Janvier-Février 2022

 

 

 

Invité : Jean-Louis Bernard

 

« Où se niche cette stupeur originelle… »

 

Présentation et choix de textes par Monique W. Labidoire

 

Photo d’Eliette Vialle

 

 

 

« La poésie de Jean-Louis Bernard que nous fréquentons avec intensité depuis quelques années nous interroge toujours autant sur le pourquoi et le comment du poème. Le poète, s’il est désormais un peu moins déchiré que dans ses premiers recueils, ne cesse de chercher à sortir d’un exil qu’il reconnaît pour sa propre parole mais qui ne saurait se substituer à une réponse. Pour Jean-Louis Bernard, la parole poétique doit bondir hors des lieux communs et rebondir dans des espaces de vie immédiate et il évoque « le vertige immobile du bond/ailleurs qu’en ce qu’ils disent » nous confirmant ainsi sa parenté avec René Char. »

 

©Monique W. Labidoire

(nommée Chevalier de l'Ordre des Arts et des Lettres, 2021)

 

Voir dans ce même numéro, à la rubrique Francosemailles, la note de lecture de Monique W. Labidoire au dernier recueil de Jean-Louis Bernard, Sèves noires pour voix blanches (éd.
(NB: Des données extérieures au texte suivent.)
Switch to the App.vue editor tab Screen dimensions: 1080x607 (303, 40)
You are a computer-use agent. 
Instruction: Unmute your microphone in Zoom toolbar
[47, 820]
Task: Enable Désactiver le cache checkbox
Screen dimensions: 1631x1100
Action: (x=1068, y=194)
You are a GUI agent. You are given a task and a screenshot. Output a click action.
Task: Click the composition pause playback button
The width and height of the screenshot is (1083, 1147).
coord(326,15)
Alcyone, 2021).

 

 

 

Où se niche cette stupeur originelle bannie par nos temps de rapine ? Dans le saisissement, la candeur, le mystère ? Dans cette évidence de l’obscur, monture de l’énigme infrangible, effraction aux limites du sens ?

Renoncer à nommer, prendre le risque de l’inconnaissable, d’un lit de rencontre pour l’onde et le souffle, pour la flamme et le cri. Réinventer un prologue pour ces voix calcinées immergées dans le noir du temps. Écarter les murs de la chambre ultime pour que le vide respire.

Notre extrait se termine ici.